“Traviata. Vous méritez un avenir meilleur”, de Benjamin Lazar, d’après Verdi

"Traviata. Vous méritez un avenir meilleur", mis en scène par Benjamin Lazar © Pascal Victor/Artcomart

“Traviata. Vous méritez un avenir meilleur”, mis en scène par Benjamin Lazar © Pascal Victor/Artcomart

Benjamin Lazar a mis en scène au théâtre des Bouffes du Nord une version réduite et adaptée de l’opéra de Verdi qui tourne maintenant en province jusqu’en mars 2017. Cet opéra célèbre était lui-même inspiré du roman d’Alexandre Dumas fils, La Dame aux camélias, publié en 1848.

Sans foule sur scène ni fosse d’orchestre devant le public, rien ne nous éloigne du drame de cette femme entretenue qui se convertit à l’amour, se sacrifie entièrement pour lui, et l’élève encore plus haut.
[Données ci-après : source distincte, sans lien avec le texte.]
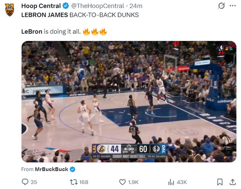Viewport: 241px width, 189px height.
Task: Click the 24m post timestamp
Action: (x=136, y=6)
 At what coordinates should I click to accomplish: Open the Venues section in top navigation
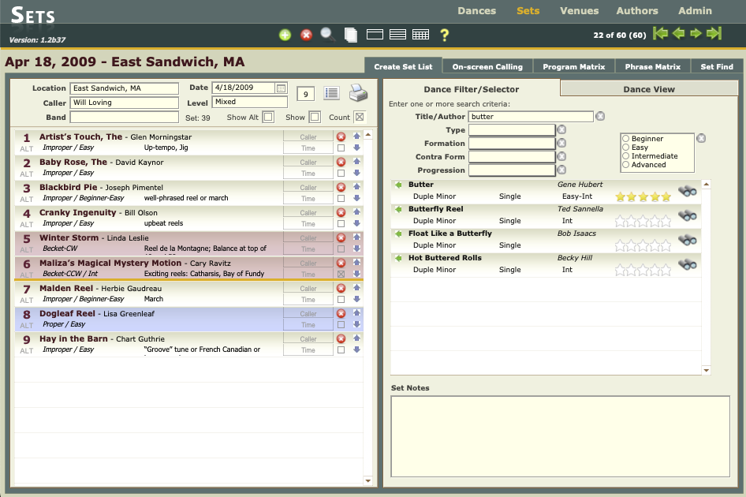[579, 11]
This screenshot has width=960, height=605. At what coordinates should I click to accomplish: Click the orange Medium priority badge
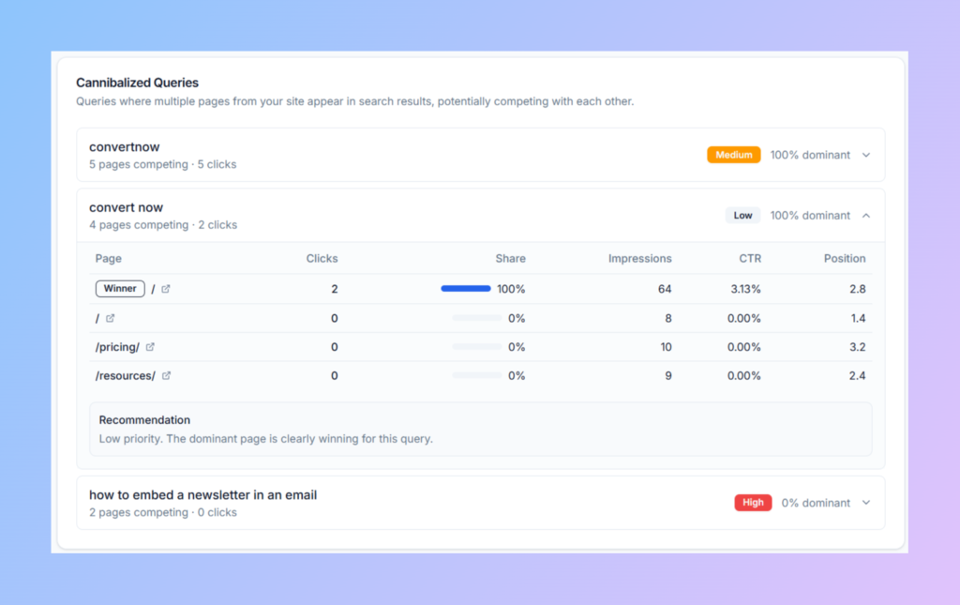tap(733, 154)
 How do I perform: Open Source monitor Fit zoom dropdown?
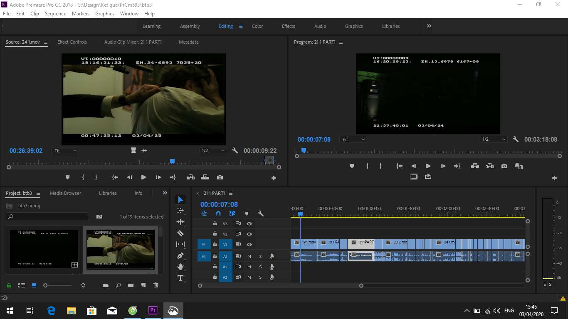[65, 151]
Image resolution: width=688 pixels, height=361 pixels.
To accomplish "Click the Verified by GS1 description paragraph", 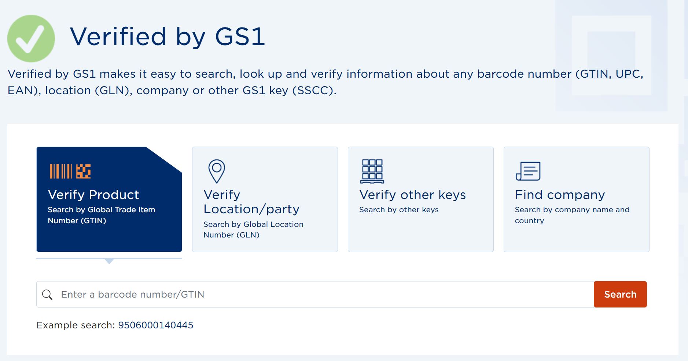I will [325, 82].
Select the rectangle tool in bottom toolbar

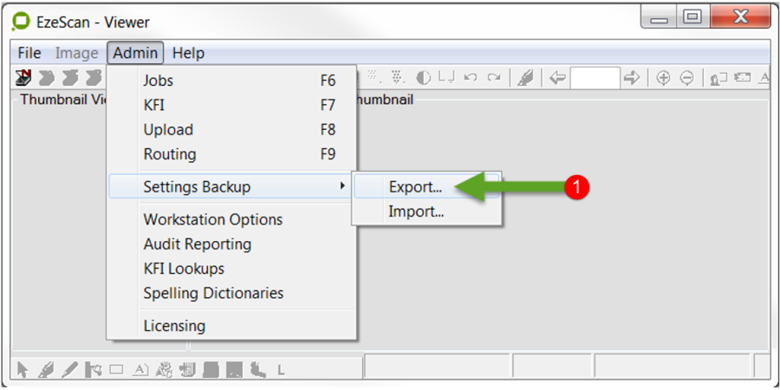pos(116,370)
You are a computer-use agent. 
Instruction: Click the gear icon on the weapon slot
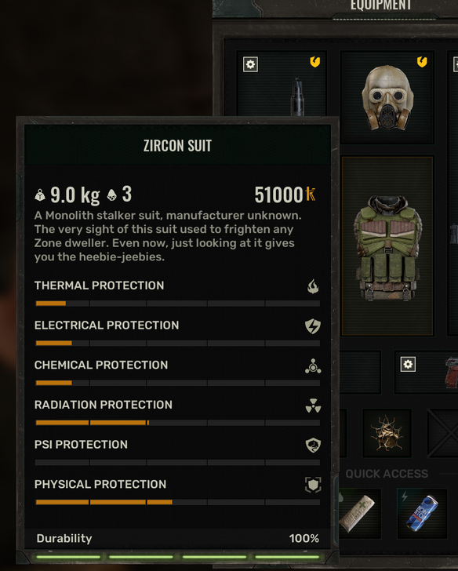(250, 64)
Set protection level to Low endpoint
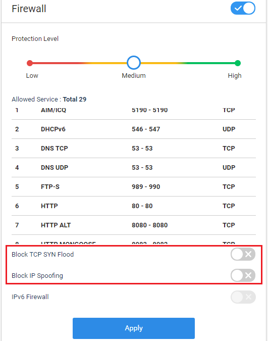 30,63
Les huit instruments (clarinette, flûte, violoncelle, contrebasse, accordéon, trombone, cor, violon) sont joués sans partition par des musiciens qui sont aussi acteurs et chanteurs par moments ; les cinq comédiens chantent et certains jouent plusieurs rôles.
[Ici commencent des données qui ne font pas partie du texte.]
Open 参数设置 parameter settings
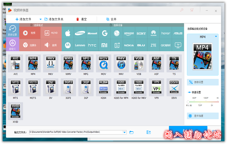 [x=203, y=82]
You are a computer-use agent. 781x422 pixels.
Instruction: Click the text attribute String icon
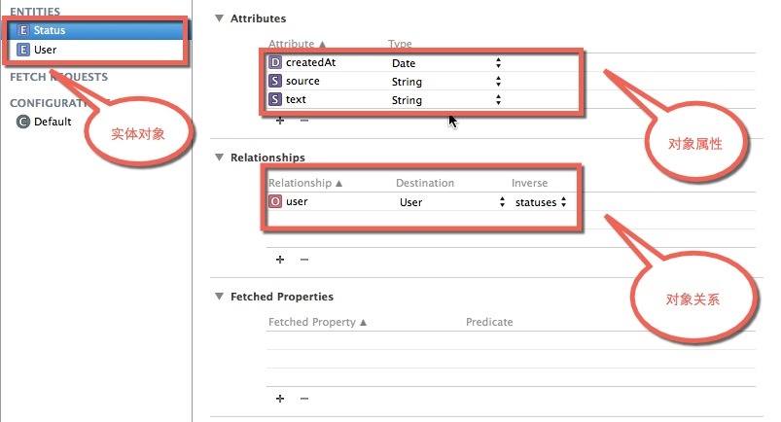(275, 100)
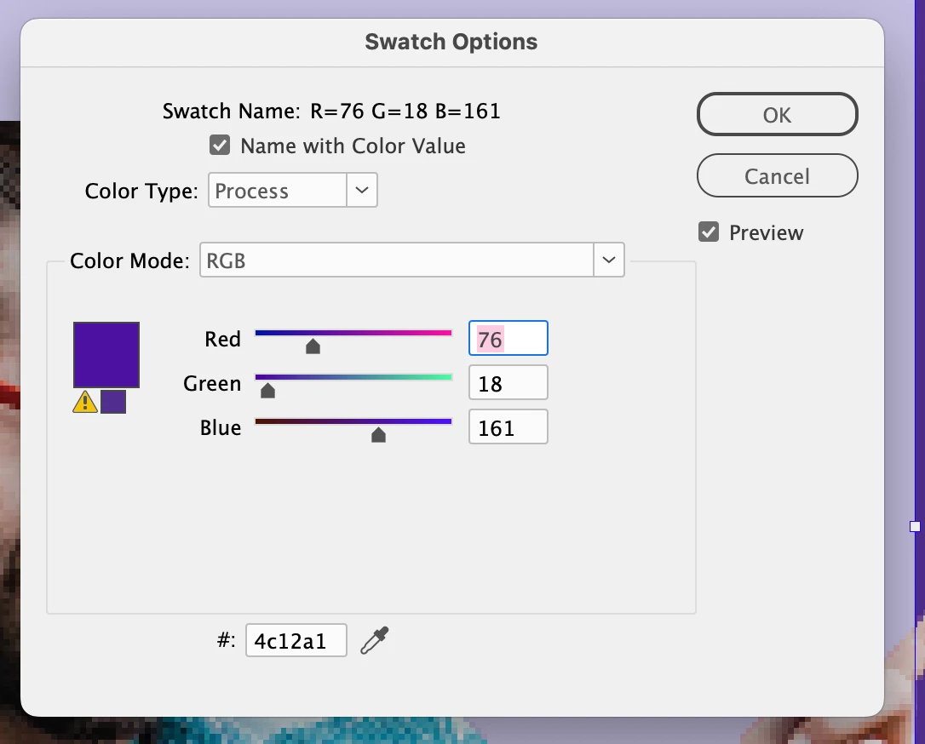Screen dimensions: 925x744
Task: Click the eyedropper color picker icon
Action: coord(375,639)
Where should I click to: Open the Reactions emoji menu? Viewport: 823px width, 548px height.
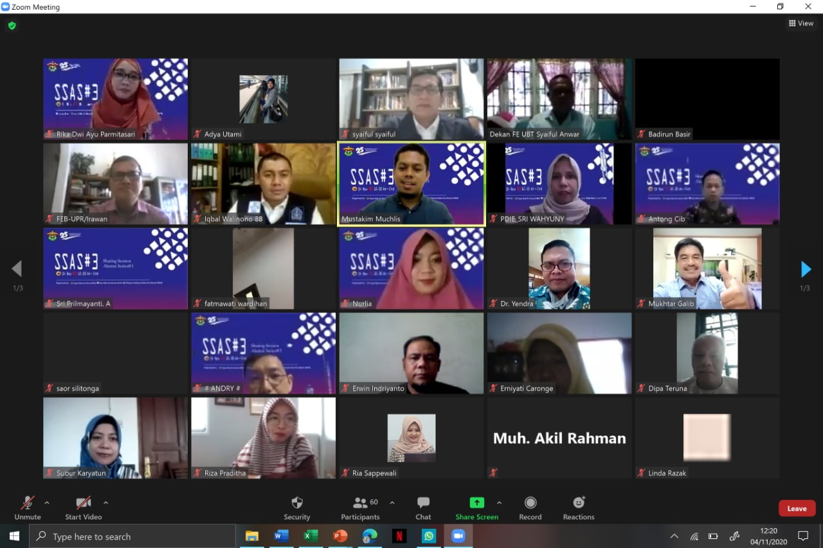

Judith Chemla est une bouleversante Violetta – elle incarnait il y a deux ans une sainte, Violaine, dans L’Annonce faite à Marie de Claudel.

Peu d’éléments de décor, sinon un grand tissu blanc et transparent, ornement d’une soirée extravagante où les corps se confondent, ou voile entourant une mariée funèbre. Il y a aussi une profusion de fleurs, dont l’évocation parcourt le spectacle, du bouquet d’Alfredo à l’environnement champêtre où vivent reclus les amoureux, des accessoires de fête à l’espoir d’une santé qui puisse de nouveau s’épanouir.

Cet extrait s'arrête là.